I know that we the new slaves
I see the blood on the leaves
I see the blood on the leaves
I see the blood on the leaves…
Get your piece today.
And then, at the close of the song, Kanye stops speaking his own words, which already called on the legacy of black protest music with the quotes from Billie Holliday and Nina Simone’s “Strange Fruit,” and begins lip-synching to vocals which to me sound like, “We can’t get too high, we can’t get too high, again, Oh no, so low, so low…” These words are a clear retort to folks like Richard Roeper who tell Kanye to “stop bitching.” West alludes to My Beautiful Dark Twisted Fantasy, which opens by asking, “Can we get much higher?” Here he seems to answer, “No.”
Meaghan Garvey decodes Kanye’s attachment to black suffering:
Questioning why a rich black man has a right to express anger at the plight of less rich black people is essentially asking, “Well, you’re gonna be okay, so what’s the problem?” Kanye’s wealth and participation in consumerist culture …cheapens his message to certain critics. This is because they are approaching the hyper-consumerist culture Kanye references when he says “What you want a Bentley, fur coat and diamond chain?/ All you blacks want all the same things” as a force that is very bad, certainly; but not as a force that has enslaved them, personally, into a permanent underclass and then gone on to laugh at them for accepting the ideals and signifiers of this culture.

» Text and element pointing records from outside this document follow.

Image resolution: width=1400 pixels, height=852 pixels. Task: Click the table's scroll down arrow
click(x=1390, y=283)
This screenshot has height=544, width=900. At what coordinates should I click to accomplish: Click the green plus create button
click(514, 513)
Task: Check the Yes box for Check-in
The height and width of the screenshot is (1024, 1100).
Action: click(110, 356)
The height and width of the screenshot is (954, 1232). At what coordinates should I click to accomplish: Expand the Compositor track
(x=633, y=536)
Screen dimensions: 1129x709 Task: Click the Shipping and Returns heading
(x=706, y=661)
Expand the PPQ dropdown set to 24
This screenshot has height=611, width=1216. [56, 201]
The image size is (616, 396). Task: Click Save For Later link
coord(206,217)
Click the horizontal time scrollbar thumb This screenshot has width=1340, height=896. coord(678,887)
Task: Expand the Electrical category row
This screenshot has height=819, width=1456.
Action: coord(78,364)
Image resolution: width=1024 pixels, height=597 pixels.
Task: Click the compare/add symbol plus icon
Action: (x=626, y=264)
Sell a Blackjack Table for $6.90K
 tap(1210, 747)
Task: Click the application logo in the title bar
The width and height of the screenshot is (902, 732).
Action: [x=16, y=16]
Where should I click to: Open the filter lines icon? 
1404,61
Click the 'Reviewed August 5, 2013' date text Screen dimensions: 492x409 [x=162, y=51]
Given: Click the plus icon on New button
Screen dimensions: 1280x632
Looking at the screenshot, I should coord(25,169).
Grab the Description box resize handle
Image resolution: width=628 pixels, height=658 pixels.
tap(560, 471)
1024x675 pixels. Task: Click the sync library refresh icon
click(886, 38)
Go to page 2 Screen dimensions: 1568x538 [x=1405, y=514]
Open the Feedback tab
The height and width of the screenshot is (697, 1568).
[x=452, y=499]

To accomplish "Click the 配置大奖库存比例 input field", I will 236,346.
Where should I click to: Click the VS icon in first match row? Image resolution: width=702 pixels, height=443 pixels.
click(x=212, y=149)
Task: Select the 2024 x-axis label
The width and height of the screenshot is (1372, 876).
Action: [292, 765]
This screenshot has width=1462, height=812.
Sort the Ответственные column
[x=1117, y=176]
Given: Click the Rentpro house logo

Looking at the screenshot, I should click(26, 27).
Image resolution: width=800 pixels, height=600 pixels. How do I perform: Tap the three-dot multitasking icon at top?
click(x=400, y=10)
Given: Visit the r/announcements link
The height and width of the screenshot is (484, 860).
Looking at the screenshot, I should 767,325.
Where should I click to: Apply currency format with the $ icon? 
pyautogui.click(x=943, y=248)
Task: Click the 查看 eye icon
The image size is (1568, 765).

Kanye has transcended the class that is bearing the brunt of the issues at hand in “New Slaves”, and thus is expected to gratefully shut the fuck up and let it slide (“throw him some Maybach keys/ Fuck it, c’est la vie”). He now belongs to the same social class that has essentially trapped his people…. Kanye is not a “new slave” in the same sense as the victims of the prison industrial complex, but he is still trapped in a world that expects him to not only be complicit with the struggle of his people, but to be appreciative that he is not one of them. And on top of all that, while he gets to exist in the world of the 1%, having the money and signifiers of success still aren’t enough to make his (white) 1% peers actually even respect him.
As always, Kanye is begging us to really hear him. In tapes of his Friday night debuts you can hear kids already singing along with him: “I know that we the new slaves/I know that we the new slaves.” Besides the one official video and the official SNL video, there are dozens of tapes on YouTube of the same music video played against the backdrop of real cities where real people are suffering real injustice. “Niggas is going through real shit, man, they out of work/ That’s why another goddamn dance track gotta hurt.” His video played on Wrigley Field, on a Prada store, on the safely-philanthropy-funded Crown Fountain. But Big Money’s complicity in Kanye’s debut isn’t ironic, it’s the whole point. As he rapped a decade ago on “All Falls Down,” “We all self conscious, I’m just the first to admit it.” We’re all guilty, we all know what’s going on, we’re all participating in the systems that enslave us. At least Ye has the guts to stand up there and say it. Not For Sale. Of course he’s for sale. But aren’t you? Aren’t we all?